I jak pan odpowie na to pytanie?

Szczerze? Nie wiem. Sygnały nie są czytelne. Brak jednoznacznej wizji w tej sprawie. Proszę pamiętać, że jest jeszcze jeden problem. Samorządy mają przecież w wyniku ostatnich decyzji rządu coraz mniej pieniędzy. Pojawia się pytanie, czy całe wdrażanie funduszy zostanie oparte głównie programach centralnych czy nie?

O ile według pana może być mniej środków dla Polski z unijnych funduszy?

Podejrzewam, że z funduszy spójności może być w granicach kilkunastu procent mniej w porównaniu z obecnym budżetem. Natomiast udział we wszystkich pozostałych elementach czyli gwarancjach, Instrumencie Łączącym Europę itd., zależy od umiejętności negocjacyjnych rządu i myślę, że po tym będziemy oceniać rząd. Nie chodzi tylko o fundusze spójnościowe, tylko de facto o to, jak znaleźć się w całym nowym systemie finansowym i ile pieniędzy zdobyć dla Polski z różnych instrumentów i mechanizmów.

embed

To wszystko pokazuje, że zwycięstwo w negocjacjach jest prawie nierealne?
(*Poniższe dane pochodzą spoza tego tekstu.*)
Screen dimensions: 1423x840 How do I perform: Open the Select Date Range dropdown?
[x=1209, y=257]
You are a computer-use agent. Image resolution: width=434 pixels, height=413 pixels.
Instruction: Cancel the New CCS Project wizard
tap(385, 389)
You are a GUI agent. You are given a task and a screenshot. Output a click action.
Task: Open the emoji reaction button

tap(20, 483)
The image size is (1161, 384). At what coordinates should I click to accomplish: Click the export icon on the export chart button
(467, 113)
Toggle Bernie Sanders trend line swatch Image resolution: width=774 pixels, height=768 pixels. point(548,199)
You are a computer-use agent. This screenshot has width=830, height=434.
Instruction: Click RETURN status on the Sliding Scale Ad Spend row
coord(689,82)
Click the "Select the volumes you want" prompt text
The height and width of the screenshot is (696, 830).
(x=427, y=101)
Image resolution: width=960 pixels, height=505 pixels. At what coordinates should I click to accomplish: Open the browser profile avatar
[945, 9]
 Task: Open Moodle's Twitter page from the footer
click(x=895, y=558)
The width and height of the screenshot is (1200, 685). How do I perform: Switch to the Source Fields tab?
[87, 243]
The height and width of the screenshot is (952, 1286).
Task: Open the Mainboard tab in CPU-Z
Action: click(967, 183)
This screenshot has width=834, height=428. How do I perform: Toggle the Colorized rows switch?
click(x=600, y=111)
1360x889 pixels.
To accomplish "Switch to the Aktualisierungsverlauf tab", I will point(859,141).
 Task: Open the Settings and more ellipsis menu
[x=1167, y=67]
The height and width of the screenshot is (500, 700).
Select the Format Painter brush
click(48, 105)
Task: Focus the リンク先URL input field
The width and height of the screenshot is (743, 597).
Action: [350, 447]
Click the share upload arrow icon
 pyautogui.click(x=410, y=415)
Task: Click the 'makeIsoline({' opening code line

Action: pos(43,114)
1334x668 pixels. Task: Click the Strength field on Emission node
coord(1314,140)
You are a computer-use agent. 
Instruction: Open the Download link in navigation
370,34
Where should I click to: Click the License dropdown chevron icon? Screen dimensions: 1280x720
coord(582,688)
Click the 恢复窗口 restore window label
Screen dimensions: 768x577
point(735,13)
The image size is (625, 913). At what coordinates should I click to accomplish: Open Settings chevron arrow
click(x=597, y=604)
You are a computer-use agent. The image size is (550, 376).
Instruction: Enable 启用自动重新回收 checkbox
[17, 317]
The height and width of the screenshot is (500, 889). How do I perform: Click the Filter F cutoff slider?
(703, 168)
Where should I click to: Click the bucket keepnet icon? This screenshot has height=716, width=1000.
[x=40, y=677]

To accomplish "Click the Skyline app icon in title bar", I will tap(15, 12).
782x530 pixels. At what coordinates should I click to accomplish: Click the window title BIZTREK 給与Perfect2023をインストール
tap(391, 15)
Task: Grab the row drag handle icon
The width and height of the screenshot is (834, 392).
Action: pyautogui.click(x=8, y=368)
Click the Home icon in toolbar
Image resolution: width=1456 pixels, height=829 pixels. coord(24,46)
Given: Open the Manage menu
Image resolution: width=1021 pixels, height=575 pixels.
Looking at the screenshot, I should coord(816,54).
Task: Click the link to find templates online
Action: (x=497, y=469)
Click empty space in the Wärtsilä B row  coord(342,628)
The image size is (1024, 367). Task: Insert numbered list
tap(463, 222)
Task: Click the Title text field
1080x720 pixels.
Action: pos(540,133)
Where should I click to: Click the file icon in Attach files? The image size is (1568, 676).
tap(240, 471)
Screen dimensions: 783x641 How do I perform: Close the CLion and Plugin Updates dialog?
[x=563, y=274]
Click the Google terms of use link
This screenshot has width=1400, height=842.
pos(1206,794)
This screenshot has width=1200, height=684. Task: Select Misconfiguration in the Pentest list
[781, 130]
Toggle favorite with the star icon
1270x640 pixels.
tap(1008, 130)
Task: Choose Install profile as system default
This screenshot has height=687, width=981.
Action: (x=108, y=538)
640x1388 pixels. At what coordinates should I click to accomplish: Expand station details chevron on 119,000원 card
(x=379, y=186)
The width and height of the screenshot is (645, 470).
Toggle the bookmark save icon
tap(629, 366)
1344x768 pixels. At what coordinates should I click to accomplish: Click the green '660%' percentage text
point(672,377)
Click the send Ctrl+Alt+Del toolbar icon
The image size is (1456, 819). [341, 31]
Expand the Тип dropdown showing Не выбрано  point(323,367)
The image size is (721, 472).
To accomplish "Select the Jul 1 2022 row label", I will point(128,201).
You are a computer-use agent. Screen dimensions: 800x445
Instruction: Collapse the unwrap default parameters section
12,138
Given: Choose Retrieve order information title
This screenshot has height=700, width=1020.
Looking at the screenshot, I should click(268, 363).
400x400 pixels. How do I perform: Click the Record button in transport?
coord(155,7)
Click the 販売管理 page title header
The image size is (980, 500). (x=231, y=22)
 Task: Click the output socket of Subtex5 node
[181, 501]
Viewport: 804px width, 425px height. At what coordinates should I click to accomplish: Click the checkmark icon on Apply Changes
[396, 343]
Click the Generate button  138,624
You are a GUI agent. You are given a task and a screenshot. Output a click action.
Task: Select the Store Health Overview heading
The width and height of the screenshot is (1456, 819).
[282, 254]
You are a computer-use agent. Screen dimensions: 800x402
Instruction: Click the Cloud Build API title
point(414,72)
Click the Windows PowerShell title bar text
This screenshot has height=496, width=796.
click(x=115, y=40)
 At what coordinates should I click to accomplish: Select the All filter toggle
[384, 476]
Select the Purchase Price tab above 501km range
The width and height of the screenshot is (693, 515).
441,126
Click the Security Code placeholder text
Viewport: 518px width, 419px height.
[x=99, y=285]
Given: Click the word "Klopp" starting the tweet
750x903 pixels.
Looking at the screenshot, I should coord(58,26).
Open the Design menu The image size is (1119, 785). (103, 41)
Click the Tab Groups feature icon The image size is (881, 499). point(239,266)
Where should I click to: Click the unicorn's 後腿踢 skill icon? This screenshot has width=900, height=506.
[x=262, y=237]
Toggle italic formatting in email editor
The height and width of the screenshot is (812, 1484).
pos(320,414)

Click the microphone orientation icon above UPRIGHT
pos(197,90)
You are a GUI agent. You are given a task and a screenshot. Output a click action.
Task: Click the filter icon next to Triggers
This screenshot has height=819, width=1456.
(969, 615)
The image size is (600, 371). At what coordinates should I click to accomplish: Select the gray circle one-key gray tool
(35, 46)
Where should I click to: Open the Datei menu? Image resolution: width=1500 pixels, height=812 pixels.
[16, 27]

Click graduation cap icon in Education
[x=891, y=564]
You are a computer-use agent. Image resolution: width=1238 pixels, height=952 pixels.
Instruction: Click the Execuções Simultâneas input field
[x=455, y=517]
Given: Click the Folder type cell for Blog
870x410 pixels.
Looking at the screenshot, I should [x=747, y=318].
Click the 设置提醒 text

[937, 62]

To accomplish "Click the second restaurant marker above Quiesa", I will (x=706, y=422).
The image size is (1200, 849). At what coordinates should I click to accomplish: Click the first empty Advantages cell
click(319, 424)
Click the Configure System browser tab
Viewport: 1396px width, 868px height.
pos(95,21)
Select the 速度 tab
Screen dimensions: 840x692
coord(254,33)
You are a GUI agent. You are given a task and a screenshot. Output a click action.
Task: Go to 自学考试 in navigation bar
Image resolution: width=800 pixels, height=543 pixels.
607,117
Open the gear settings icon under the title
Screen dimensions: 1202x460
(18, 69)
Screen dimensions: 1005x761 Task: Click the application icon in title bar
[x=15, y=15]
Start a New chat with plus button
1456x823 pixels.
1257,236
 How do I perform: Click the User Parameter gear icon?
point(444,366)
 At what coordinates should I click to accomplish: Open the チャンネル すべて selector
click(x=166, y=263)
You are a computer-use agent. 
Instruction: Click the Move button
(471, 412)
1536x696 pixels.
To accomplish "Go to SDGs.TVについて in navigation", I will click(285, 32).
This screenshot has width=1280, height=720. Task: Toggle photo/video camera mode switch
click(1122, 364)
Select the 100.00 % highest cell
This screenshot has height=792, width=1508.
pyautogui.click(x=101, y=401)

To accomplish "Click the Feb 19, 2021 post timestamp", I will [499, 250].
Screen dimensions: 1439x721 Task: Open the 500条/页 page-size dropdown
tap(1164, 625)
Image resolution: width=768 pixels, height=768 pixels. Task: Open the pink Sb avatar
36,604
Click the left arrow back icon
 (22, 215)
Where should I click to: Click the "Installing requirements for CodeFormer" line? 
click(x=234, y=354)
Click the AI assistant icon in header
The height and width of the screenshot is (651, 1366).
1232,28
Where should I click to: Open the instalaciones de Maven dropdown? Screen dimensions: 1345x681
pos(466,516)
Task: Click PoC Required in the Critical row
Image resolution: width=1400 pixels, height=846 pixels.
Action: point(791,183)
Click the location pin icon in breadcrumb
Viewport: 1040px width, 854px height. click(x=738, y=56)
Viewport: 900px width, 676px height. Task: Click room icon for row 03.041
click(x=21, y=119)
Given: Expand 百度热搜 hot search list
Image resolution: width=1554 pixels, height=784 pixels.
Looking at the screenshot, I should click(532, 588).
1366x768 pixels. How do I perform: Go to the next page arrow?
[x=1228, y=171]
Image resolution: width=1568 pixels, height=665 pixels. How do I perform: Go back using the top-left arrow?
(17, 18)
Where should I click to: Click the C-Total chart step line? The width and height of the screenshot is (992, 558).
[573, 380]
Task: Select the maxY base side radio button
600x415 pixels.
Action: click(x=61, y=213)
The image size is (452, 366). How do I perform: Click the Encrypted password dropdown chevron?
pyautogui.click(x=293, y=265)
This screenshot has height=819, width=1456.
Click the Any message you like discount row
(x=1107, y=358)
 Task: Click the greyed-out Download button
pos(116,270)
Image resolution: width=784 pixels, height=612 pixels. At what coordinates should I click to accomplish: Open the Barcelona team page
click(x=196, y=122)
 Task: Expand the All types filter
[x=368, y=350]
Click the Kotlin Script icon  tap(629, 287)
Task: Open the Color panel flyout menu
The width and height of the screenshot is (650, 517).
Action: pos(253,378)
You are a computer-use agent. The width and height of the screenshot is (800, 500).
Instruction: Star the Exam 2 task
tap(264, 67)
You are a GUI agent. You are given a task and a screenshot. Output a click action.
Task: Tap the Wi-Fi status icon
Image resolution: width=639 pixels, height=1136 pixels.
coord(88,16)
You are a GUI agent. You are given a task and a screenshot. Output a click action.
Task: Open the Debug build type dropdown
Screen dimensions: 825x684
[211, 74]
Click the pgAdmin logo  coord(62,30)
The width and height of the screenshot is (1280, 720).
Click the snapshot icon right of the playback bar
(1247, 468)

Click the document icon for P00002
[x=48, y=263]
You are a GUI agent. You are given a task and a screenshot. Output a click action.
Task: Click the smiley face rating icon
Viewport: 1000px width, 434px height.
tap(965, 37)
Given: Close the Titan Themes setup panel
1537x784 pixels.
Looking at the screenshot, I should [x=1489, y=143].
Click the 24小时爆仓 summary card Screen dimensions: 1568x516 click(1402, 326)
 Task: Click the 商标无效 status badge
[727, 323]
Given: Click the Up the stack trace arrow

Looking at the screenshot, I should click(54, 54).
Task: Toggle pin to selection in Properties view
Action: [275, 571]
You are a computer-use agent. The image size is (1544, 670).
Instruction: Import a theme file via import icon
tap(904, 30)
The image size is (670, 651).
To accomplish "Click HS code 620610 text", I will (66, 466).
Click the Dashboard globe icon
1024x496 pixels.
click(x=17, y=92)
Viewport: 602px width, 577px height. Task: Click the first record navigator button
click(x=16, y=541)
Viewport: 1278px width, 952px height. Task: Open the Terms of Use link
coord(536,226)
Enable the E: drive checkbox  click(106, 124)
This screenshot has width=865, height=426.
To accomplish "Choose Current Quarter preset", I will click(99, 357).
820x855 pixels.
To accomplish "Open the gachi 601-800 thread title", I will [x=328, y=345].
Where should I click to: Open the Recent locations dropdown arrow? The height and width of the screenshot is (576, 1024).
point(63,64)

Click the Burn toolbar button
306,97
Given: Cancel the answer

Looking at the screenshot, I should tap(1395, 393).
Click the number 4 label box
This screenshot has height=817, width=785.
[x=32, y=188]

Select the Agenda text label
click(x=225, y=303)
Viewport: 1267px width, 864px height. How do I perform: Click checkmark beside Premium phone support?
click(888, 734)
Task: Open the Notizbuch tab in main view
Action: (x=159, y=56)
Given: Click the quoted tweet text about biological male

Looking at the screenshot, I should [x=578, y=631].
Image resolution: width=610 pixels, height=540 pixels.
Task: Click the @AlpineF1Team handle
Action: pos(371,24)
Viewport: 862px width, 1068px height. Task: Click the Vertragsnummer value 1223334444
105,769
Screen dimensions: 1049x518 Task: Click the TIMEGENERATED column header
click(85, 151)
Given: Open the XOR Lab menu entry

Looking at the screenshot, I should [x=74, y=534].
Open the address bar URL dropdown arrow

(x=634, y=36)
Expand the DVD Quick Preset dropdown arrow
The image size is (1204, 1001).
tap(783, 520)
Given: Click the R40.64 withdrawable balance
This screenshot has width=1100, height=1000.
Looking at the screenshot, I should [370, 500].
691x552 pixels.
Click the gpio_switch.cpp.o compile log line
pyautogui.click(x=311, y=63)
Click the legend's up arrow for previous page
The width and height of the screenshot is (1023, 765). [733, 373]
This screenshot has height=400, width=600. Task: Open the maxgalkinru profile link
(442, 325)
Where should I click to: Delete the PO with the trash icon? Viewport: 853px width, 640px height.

Zwycięsko z tych negocjacji Polska nie wyjdzie, chyba że uzna się za zwycięstwo uzyskanie większej sumy niż proponowano na początku. Oczywiście pieniądze będą w budżecie unijnym, ale trzeba sobie jasno powiedzieć, że będą one znacznie mniejsze. Tutaj rząd musi wykazać się dużymi umiejętnościami negocjacyjnymi. My jako posłowie zrobimy wszystko, żeby ten budżet był większy. Umiejętności negocjacyjne rządu pokażą, czy potrafi znaleźć się w tej nowej sytuacji. Nie wystarczy być probudżetowym, trzeba jeszcze być wiarygodnym. Trzeba wzbudzać zaufanie i trzymać z najsilniejszymi partnerami, bo oni potrafią wywalczyć więcej. Tu mam poważne wątpliwości co do skuteczności rządu.

Co prawda wydaje się, że w stosunku do polskiego rządu jest coraz milej i sympatyczniej. Polska jest coraz bardziej poklepywana po plecach. To dla mnie oznacza, że nie idziemy w głównym nurcie, a najsilniejsi gracze będą to tolerowali i jednocześnie będą robili to, co będą chcieli. My się w tej grze liczymy coraz mniej.

Poklepywanie po plecach jako strategia?

Zaczęli nas poklepywać po plecach, ale na końcu to nie będzie miłe. Ten, kto poklepuje po plecach, musi się mniej wysilać, bo wstaliśmy z kolan i nie musi się schylać.

Jan OlbrychtJan Olbrycht Fot. Kamila Kotusz / Agencja Wyborcza.pl

>>> Jan Olbrycht, poseł do PE, w obecnej kadencji sprawuje funkcję członka komisji ds. budżetu oraz zastępcy w komisji ds. rozwoju regionalnego. Ponadto, Jan Olbrycht jest wicekoordynatorem  w komisji ds. budżetu z ramienia Europejskiej Partii Ludowej (EPL/EPP) oraz stałym sprawozdawcą Parlamentu Europejskiego do spraw wieloletnich ram finansowych.